Il y a bien un lien de subordination entre un livreur à vélo et la plateforme qui le fait travailler
Pour la première fois, la plus haute juridiction française a reconnu un lien de "subordination" entre un coursier à vélo au statut d'auto-entrepreneur et une plateforme internet de livraison de repas. Selon cet arrêt, "le rôle de la plate-forme ne se limitait pas à la mise en relation du restaurateur, du client et du coursier." La chambre sociale de la Cour de cassation ouvre la voie à la reconnaissance d'un contrat de travail classique entre un salarié et son employeur, pour les livreurs ou chauffeurs travaillant pour une plateforme internet.
"Cet arrêt a le mérite de dire les choses clairement: il n'y a pas antinomie entre contrat de travail et travailleurs des plateformes", a réagi Manuela Grévy, avocate du livreur et de la CGT à la Cour de cassation. "C'est une décision très importante", a commenté Gilles Joureau, avocat ayant défendu aux prud'hommes une douzaine de coursiers de Take Eat Easy, tous déboutés. Pour lui, "cet arrêt couronne un long combat pour la reconnaissance du lien de subordination."
Tous les livreurs devaient être auto-entrepreneurs
Les livreurs de Take Eat Easy étaient tous enregistrés comme autoentrepreneurs, une condition obligatoire pour travailler avec la plateforme dont la liquidation en août 2016 a mis sur le carreau 2500 personnes en France. Tous avaient signé avec elle un contrat de prestation de service.
Un de ces ex-coursiers avait saisi la juridiction prud’homale d’une demande de requalification de la relation contractuelle en contrat de travail. Le conseil de prud’hommes puis la cour d’appel s’étaient déclarés incompétents pour connaître de cette demande. La liquidation judiciaire de la société Take it easy avait été prononcée entre temps et le liquidateur avait refusé d’inscrire au passif de la liquidation les demandes du coursier en paiement des courses effectuées.
La cour d'appel de Paris a été déjugée
La cour d'appel de Paris avait notamment motivé sa décision par le fait que "le coursier n'était lié à la plateforme numérique par aucun lien d'exclusivité ou de non-concurrence et qu'il restait libre chaque semaine de déterminer lui-même les plages horaires au cours desquelles il souhaitait travailler ou de n'en sélectionner aucune s'il ne souhaitait pas travailler".
La Cour de cassation établit au contraire que la plateforme ne se limitait pas à la mise en relation du restaurateur, du client et du coursier.

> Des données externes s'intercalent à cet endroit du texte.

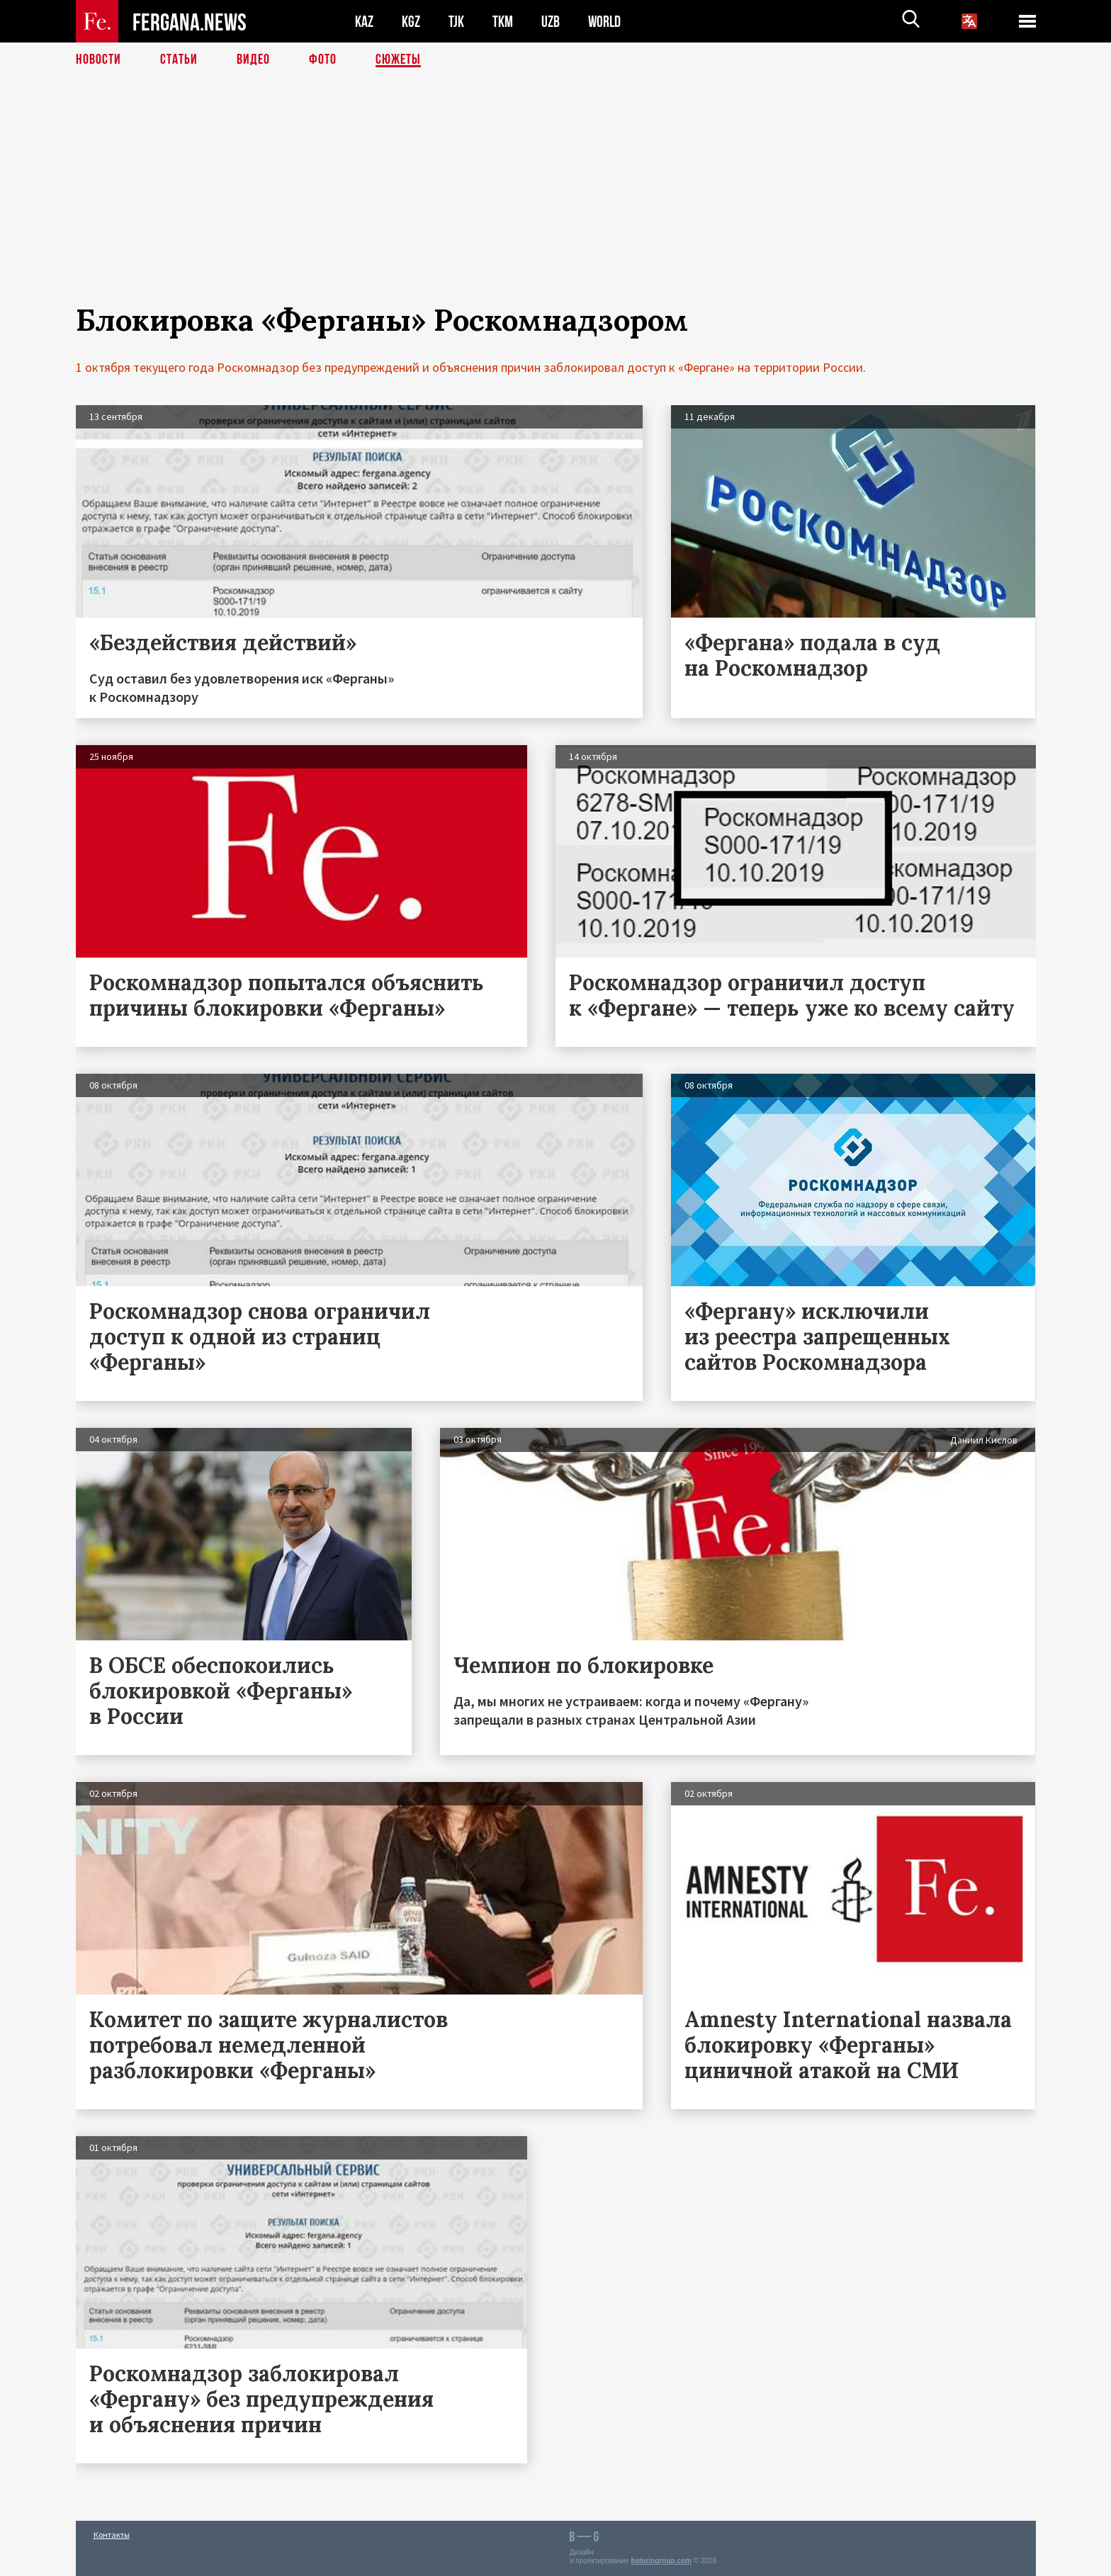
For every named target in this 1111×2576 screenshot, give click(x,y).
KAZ (364, 21)
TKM (502, 21)
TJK (456, 21)
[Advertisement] (555, 203)
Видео (253, 60)
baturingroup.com (661, 2561)
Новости (98, 60)
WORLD (604, 21)
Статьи (179, 60)
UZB (550, 21)
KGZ (411, 21)
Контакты (112, 2534)
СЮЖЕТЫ (398, 60)
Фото (323, 60)
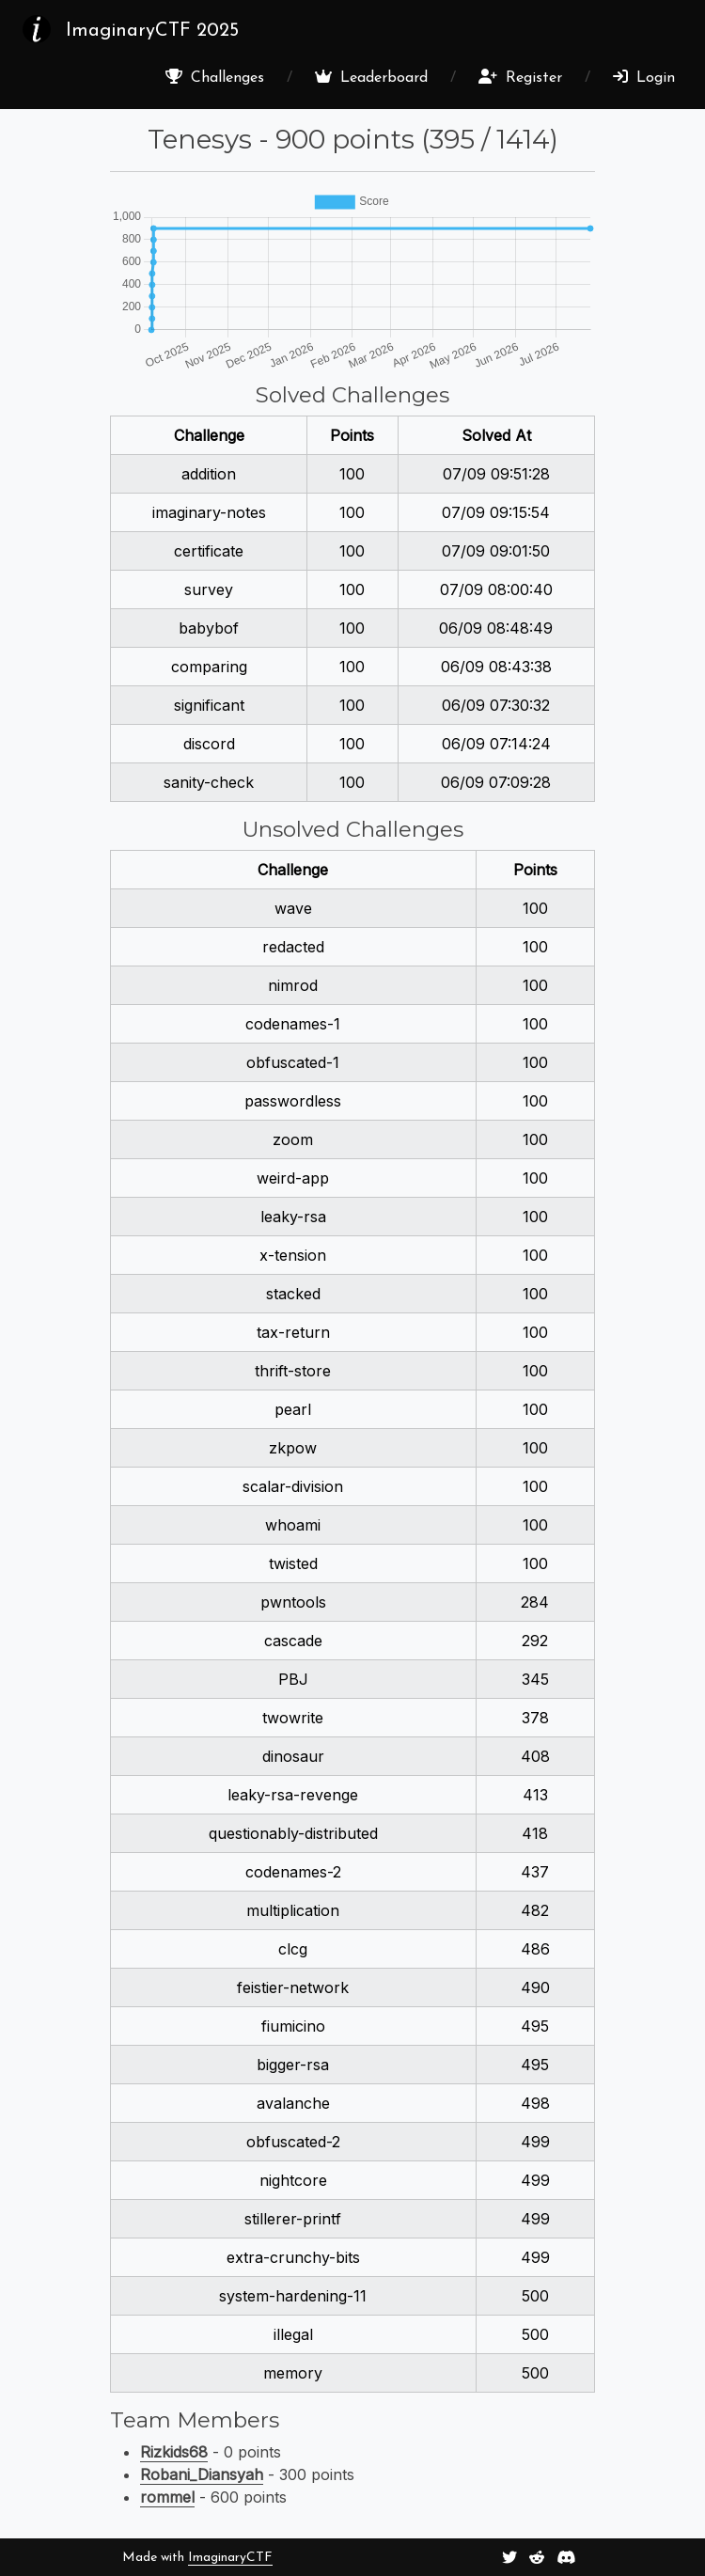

Dans son arrêt, elle estime que "le système de géolocalisation permettant à l'entreprise de suivre en temps réel la position du coursier et la comptabilisation du nombre total de km parcourus, ainsi que l'existence d'un pouvoir de sanction, ne permettent pas d'"écarter la qualification de contrat de travail". Elle casse donc l'arrêt rendu le 20 avril 2017 par la cour d'appel de Paris et ordonne un nouveau procès en appel.
"Cette requalification est un non-sens. Elle met en lumière le flou juridique qui persiste dans le secteur et l'urgence de clarification, et surtout d'adaptation du droit aux évolutions technologiques", a réagi Grégoire Leclercq, président de la Fédération Nationale des Autoentrepreneurs.